Failures are rare, and only a professional user who goes through many drives will see them. The chance that an amateur will see a failure is very small.
Flames welcome.
Not a flame, just a philosophical excursion about statistics.
The MTBF of disk drives is spec'ed by manufacturers as a million hours or more (sometimes 1.5 or 2 million for enterprise grade drives). Having been a user of many thousands of disk drives professionally, and not being able to share accurate statistics, my summary is that the disk manufacturers are sort of honest. The actual measured failure rates are perhaps half or two thirds of the specification. Now, some of those failures are probably not the fault of the drive (temporary overheating, too much vibration, flaws in power supplies), so this is not intended as criticism of Seagate, WD, Hitachi, Toshiba and friends. This is experience from drives that are installed in professional-grade enclosures (not computer cases but dedicated disk enclosures), with high-quality power supplies, and installed in well managed data centers. Customers who spend millions on their storage systems tend to not risk those systems due to inadequate environments, that would be dumb. So let's take a real-world MTBF (under professional conditions) of about 1/2 to 1 million hours:
Lesson #1: The MTBF of disk drives in good conditions is very high, about 50-100 years average life time = 1% to 2% annual failure rate, and therefore amateurs with just a handful of drives should very rarely see disk failures.
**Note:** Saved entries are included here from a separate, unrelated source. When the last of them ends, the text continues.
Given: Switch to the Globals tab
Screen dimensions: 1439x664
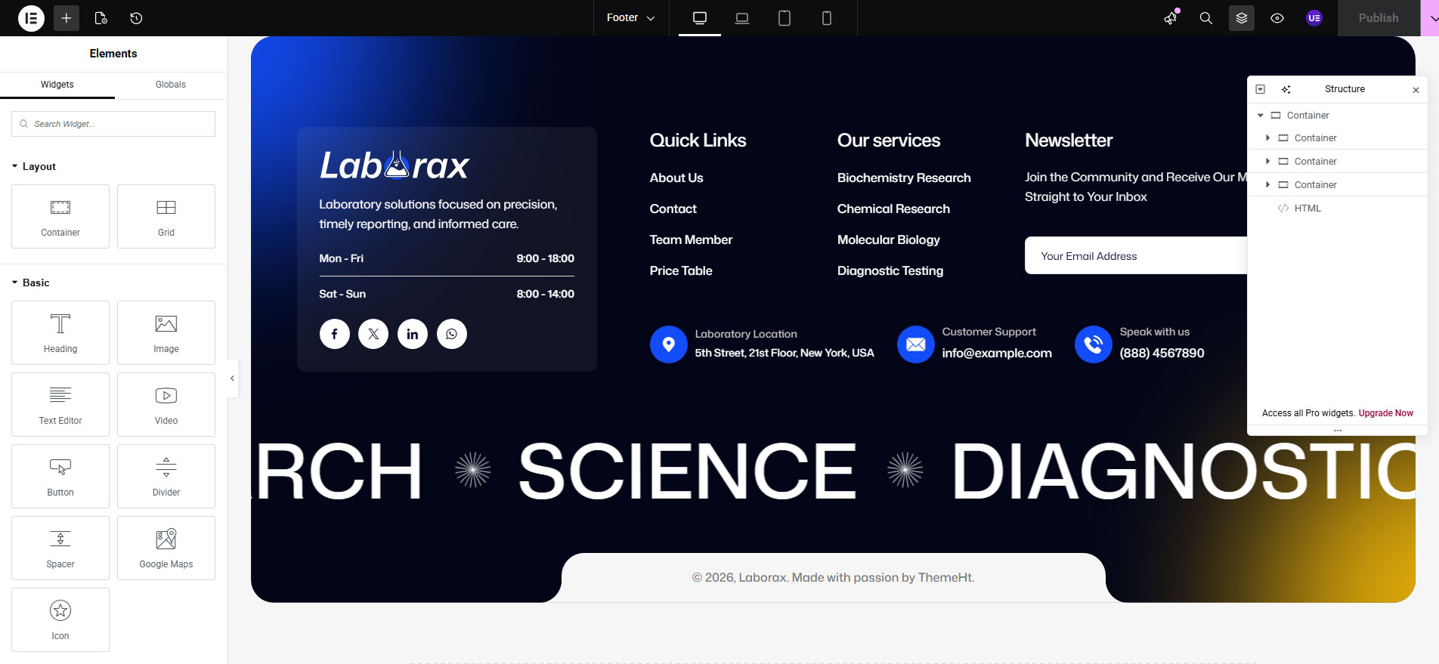Looking at the screenshot, I should pos(170,85).
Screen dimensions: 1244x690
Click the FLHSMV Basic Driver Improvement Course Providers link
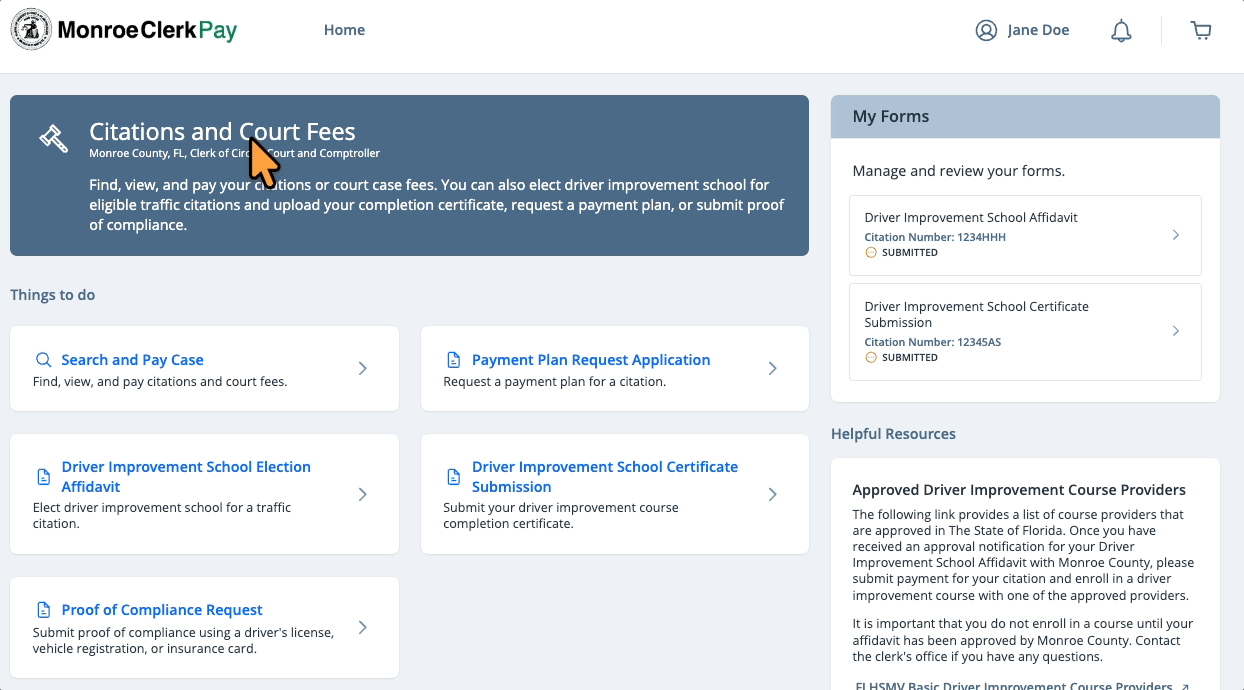pyautogui.click(x=1014, y=685)
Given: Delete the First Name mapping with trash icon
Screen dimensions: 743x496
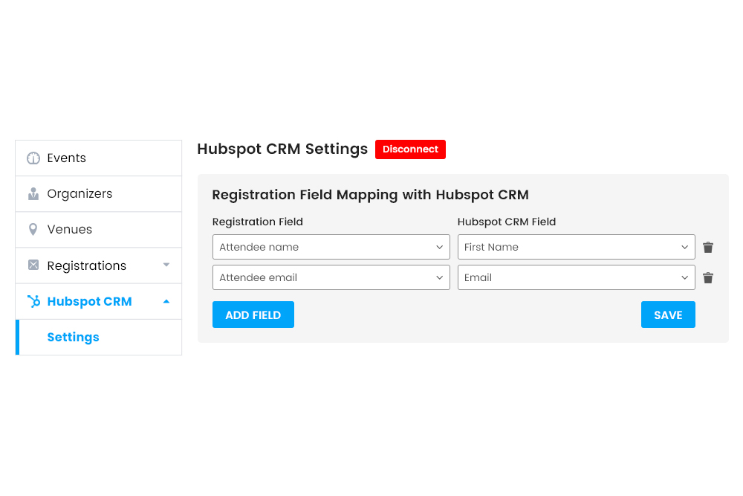Looking at the screenshot, I should [x=707, y=247].
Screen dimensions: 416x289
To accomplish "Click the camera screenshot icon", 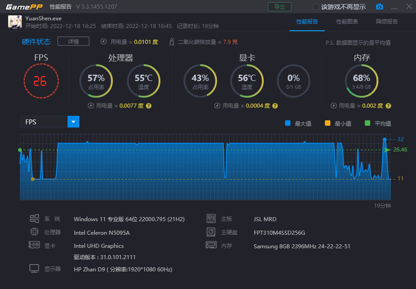I will (x=379, y=7).
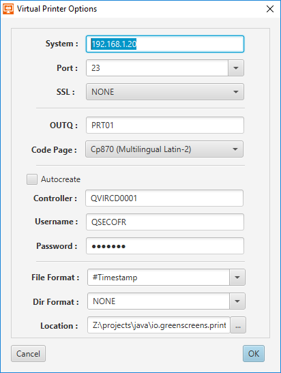Click the Dir Format NONE text box
The width and height of the screenshot is (281, 373).
pyautogui.click(x=158, y=301)
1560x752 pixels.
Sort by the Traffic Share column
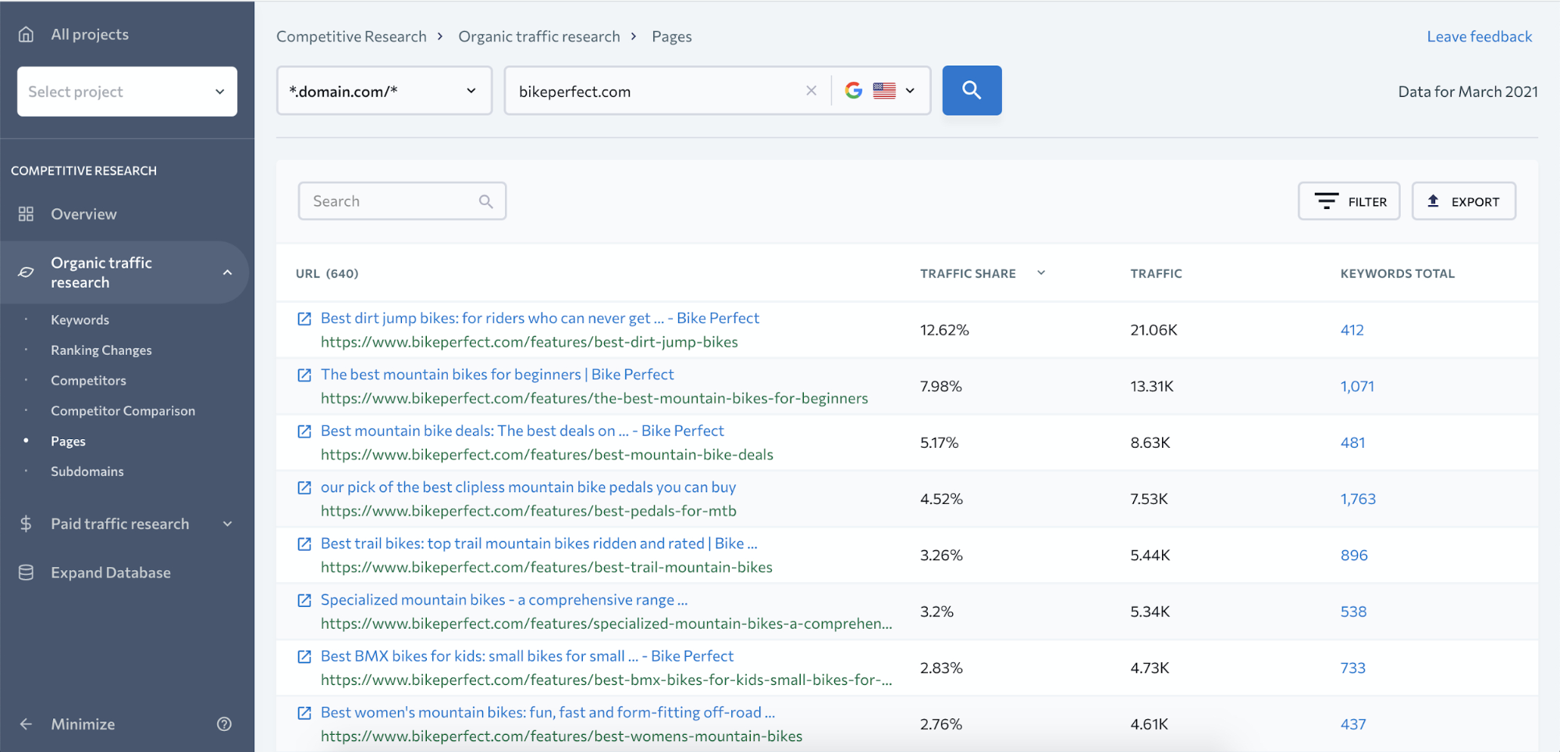click(x=968, y=274)
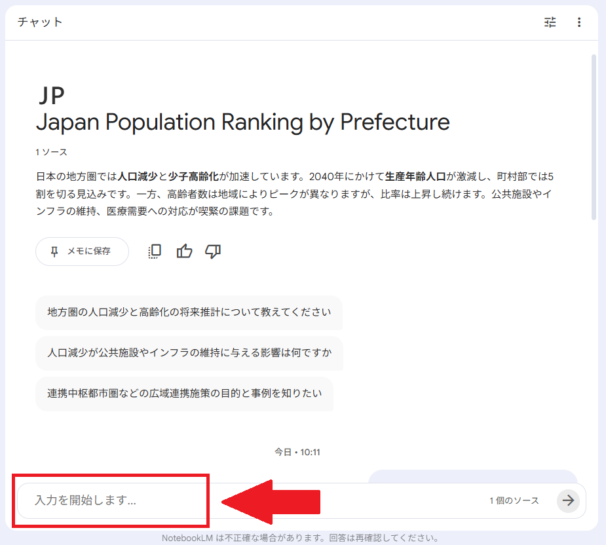
Task: Save the response using the メモに保存 button
Action: tap(82, 251)

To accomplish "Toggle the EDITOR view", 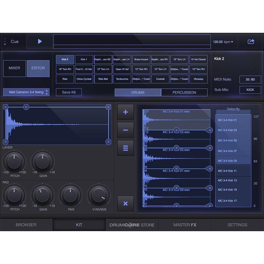I will tap(38, 68).
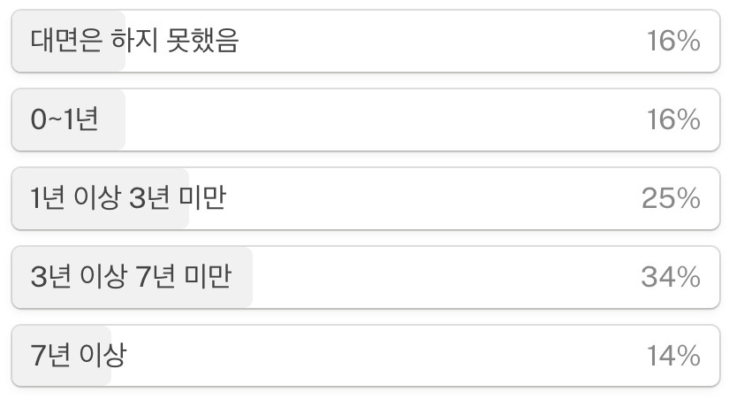Choose the '3년 이상 7년 미만' option

(x=366, y=277)
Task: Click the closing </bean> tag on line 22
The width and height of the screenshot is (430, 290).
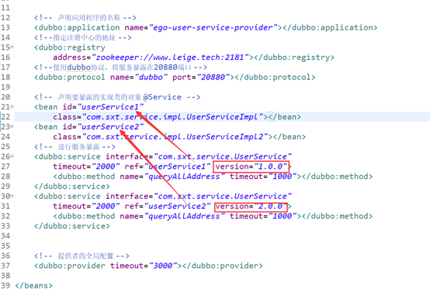Action: click(284, 117)
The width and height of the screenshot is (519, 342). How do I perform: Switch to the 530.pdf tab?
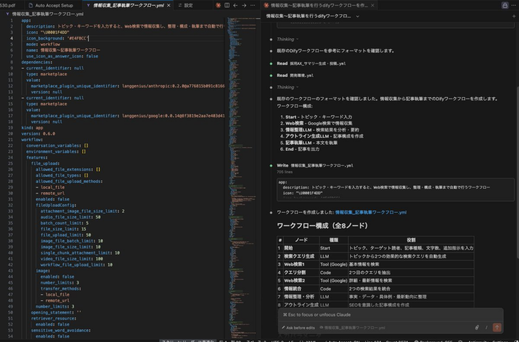(x=8, y=5)
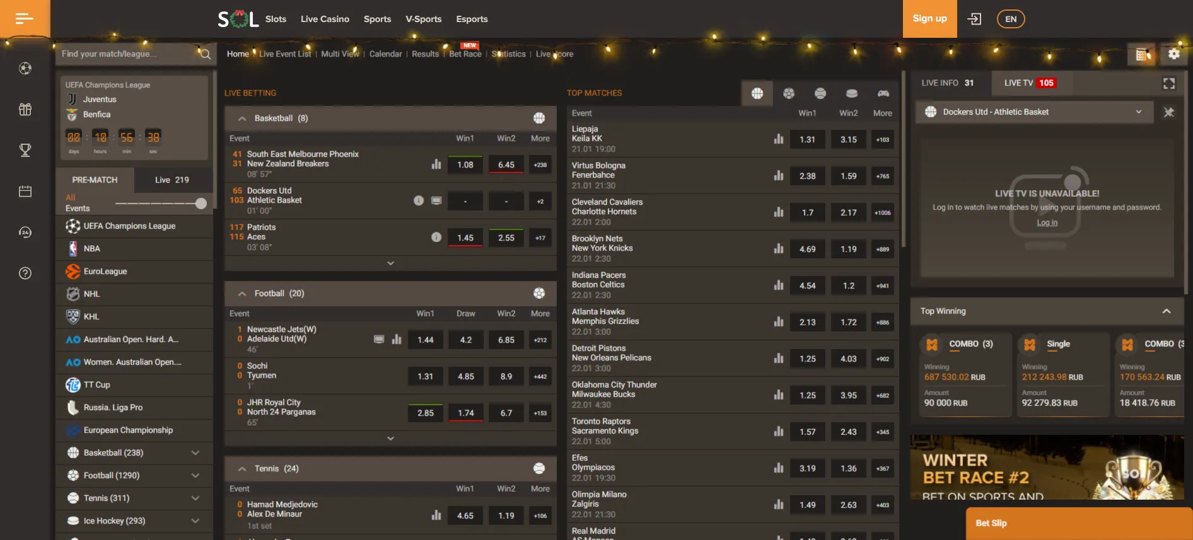The image size is (1193, 540).
Task: Open the hamburger menu in the top-left corner
Action: 25,19
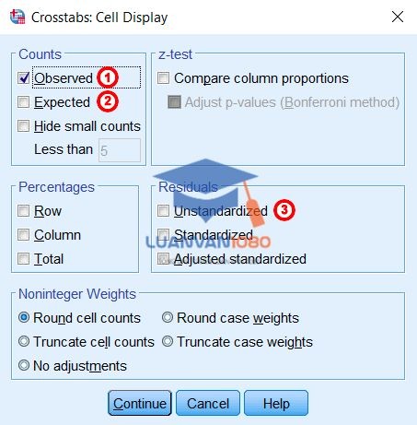This screenshot has width=417, height=425.
Task: Select Round cell counts radio button
Action: click(24, 317)
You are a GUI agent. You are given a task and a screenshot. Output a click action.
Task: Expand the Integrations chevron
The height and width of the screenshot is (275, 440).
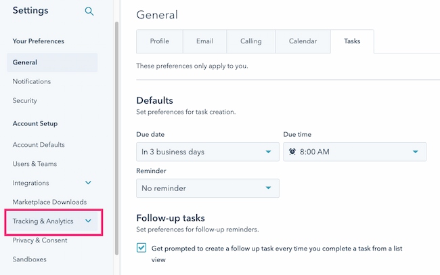(x=88, y=183)
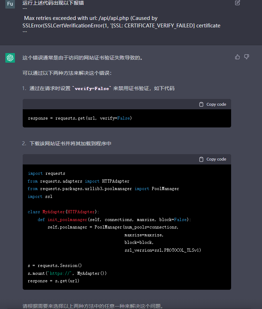Click the 'response = s.get(url)' line
The image size is (262, 309).
tap(54, 281)
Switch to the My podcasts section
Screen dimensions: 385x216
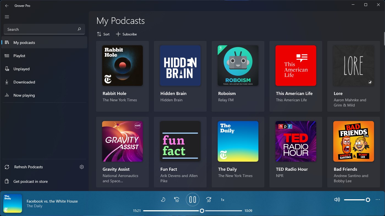click(x=24, y=43)
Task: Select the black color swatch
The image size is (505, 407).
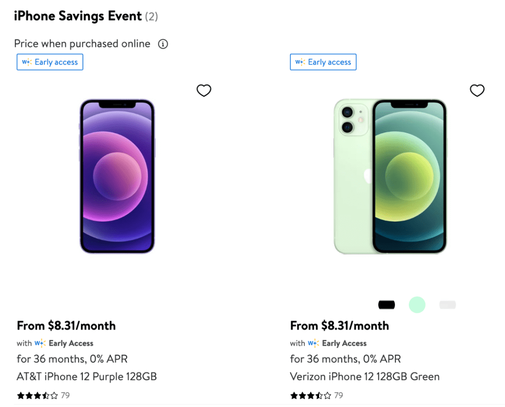Action: (387, 305)
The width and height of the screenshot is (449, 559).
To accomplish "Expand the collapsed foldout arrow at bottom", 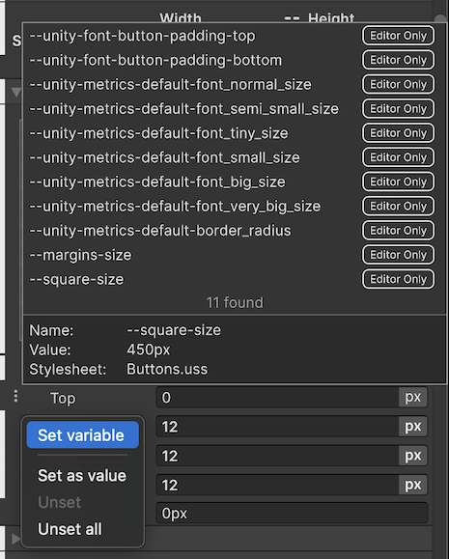I will click(15, 539).
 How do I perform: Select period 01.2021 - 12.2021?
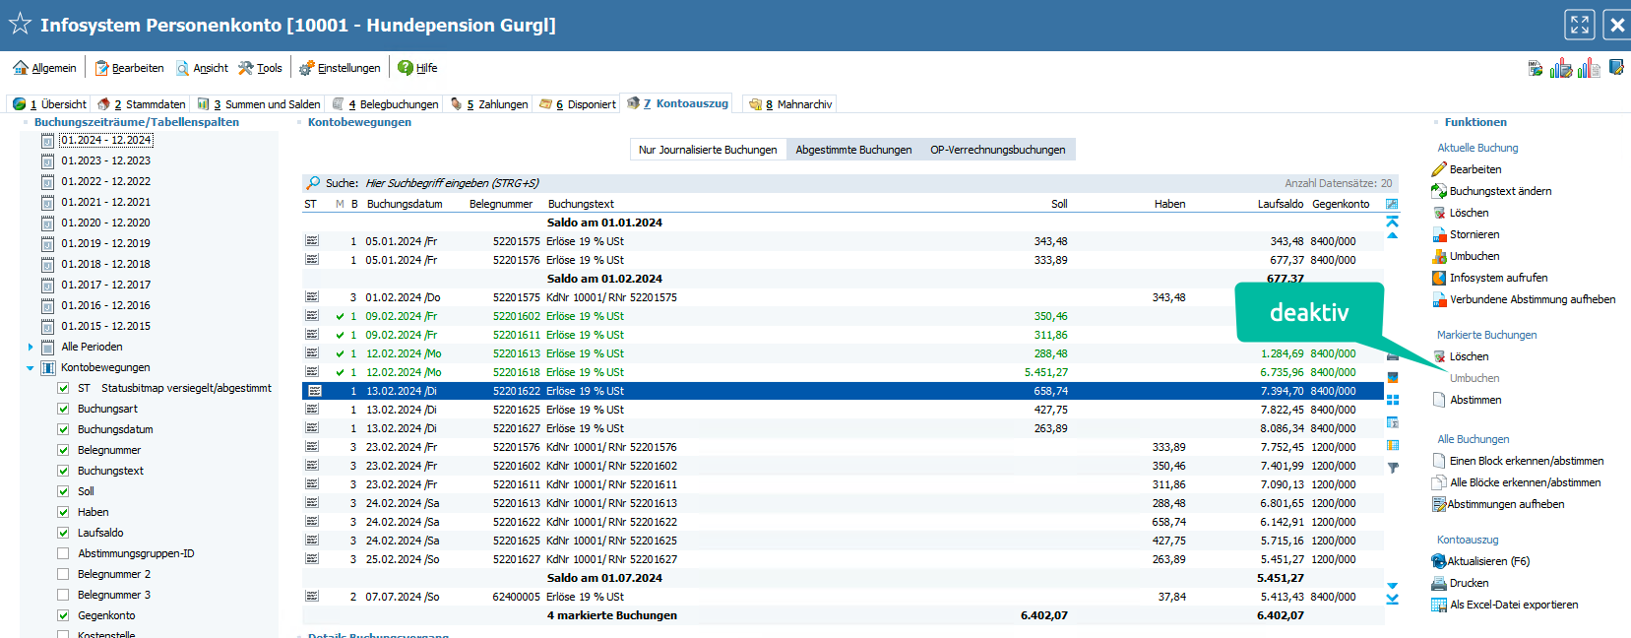click(105, 202)
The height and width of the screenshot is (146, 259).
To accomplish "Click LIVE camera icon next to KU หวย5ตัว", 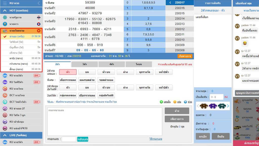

Quick observation: it is quite possibly to break a disk. Drop it (just a little bit) while it is spinning and seeking (laptop disks are better at that). Drop it from a foot height onto a granite table while powered down. Cook it (the 68 degrees above is bad news). Vibrate it all the time while writing. Connect it to a power supply whose 12V line can be 11V or 14V depending on the phase of the moon. Switch the 5V and 12V pins when making your own power cables (did that once). Some of these things will kill the drive outright, sometimes with smoke coming out; others will just reduce its lifetime (and data reliabilty) massively. But in most cases, these extreme mistakes don't happen: few people solder their own power cables, and most buy good quality cases and power supplies.
Lesson #2: But the MTBF as seen by amateurs is much below what large systems professionals see, because they don't have good environmental controls (temperature goes up and down), good enclosures, good power supplies. Still, it is not catastrophic; drives should not die like flies unless you abuse them.
But even in those professional settings, you have to exclude certain effects to get to these MTBF numbers. First is infant mortality: You have to bake in new drives for a week or two, and drives that fail during that time will be cheerfully replaced by the manufacturer, and does not count towards MTBF. Second is manufacturing problems that escape. We once had a whole delivery of drives (several thousand, single manufacturer single model) that had an infant mortality approaching several % per week, and that mortality kept on going for several months. This was a "manufacturing escape", due to a mistake a whole batch of drives had skipped the manufacturers quality control (oops), and happened to be low quality (double oops). The manufacturer cheerfully took the drives back, and (probably not cheerfully) gave us several M$ to compensate us for our troubles, and to make our customer less unhappy. This is human error, was acknowledged and corrected by the manufacturer, and should not be counted towards the MTBF number. Now, how would an individual amateur user who only bought 1 or 2 drives handled it? They don't have the metrics to demonstrate to the vendor that the problem is pervasive, they don't have hardware and software teams that can do autopsies on defective drives themselves, they don't have teams of lawyers to negotiate settlements.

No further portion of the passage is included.